MD

メリーランド州

Maryland

オールドラインステート

ワシントンDCを囲む戦略的立地で、連邦政府機関や研究施設が多数集まる州。ジョンズ・ホプキンス大学は医学・公衆衛生で世界最高峰、その付属病院は全米ランキング常連。国立衛生研究所(NIH)やNSA本部があり、生命科学やサイバーセキュリティ分野でのインターンシップ・就職機会が豊富。チェサピーク湾の美しい水辺とブルークラブ(青いカニ)料理も魅力。
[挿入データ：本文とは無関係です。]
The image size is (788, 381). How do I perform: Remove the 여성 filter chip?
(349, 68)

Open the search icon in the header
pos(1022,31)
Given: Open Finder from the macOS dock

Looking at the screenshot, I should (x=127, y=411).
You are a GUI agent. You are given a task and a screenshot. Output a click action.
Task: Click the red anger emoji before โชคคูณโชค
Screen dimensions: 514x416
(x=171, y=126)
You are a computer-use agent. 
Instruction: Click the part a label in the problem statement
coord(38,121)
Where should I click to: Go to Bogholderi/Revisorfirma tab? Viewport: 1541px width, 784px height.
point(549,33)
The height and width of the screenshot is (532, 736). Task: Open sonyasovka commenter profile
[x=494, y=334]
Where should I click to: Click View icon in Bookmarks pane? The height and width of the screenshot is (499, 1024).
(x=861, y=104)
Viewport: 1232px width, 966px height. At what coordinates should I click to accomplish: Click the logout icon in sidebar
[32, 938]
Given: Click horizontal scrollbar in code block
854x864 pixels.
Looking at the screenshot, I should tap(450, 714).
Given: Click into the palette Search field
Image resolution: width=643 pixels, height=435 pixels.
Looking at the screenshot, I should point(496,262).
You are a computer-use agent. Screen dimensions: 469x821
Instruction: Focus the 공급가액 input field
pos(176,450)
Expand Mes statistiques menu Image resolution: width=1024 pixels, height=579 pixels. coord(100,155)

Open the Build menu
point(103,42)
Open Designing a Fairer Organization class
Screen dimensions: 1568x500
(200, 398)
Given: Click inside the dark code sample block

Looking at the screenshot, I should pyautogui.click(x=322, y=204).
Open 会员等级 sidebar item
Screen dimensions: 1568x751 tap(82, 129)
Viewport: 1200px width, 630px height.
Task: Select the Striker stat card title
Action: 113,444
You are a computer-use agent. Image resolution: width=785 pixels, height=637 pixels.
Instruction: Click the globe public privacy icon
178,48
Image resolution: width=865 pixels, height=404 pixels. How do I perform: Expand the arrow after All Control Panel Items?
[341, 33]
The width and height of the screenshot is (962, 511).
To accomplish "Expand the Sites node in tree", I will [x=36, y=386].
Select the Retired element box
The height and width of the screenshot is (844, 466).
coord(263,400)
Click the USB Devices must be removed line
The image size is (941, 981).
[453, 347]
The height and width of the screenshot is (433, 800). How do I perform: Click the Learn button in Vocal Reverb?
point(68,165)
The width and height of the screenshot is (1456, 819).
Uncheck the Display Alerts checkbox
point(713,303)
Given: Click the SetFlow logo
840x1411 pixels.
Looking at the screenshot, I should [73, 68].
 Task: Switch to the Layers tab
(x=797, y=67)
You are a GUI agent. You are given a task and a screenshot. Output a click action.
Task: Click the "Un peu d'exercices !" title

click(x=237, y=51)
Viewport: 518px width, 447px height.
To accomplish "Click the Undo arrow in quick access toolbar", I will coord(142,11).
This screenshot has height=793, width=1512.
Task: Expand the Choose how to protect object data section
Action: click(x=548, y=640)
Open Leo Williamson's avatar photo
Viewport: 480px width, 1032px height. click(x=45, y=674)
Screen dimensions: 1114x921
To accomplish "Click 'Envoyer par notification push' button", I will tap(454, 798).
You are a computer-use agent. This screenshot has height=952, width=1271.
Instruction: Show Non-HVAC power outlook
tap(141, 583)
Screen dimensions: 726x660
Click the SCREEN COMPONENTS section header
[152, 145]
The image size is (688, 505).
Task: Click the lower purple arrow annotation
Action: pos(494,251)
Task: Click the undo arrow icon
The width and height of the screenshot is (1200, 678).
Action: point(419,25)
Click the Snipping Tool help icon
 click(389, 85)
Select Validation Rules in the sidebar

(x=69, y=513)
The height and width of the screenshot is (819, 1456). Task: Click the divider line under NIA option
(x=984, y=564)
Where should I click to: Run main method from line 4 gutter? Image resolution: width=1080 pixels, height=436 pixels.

DCの政治・文化へのアクセスと郊外の落ち着きを両立できる。

メリーランドはワシントンDCに隣接し、DC〜ボルチモア回廊の上に広がる州だ。州都はチェサピーク湾岸のアナポリス、最大都市は港湾都市ボルチモア。連邦政府機関や研究施設が集中し、医学・公衆衛生で世界最高峰のジョンズ・ホプキンス大学(Johns Hopkins)と、州立旗艦のメリーランド大学カレッジパーク校(UMD)が学びを支える。「アメリカの縮図(America in Miniature)」と呼ばれるほど地形が多様で、政府・研究・海の魅力が一つの州に凝縮している。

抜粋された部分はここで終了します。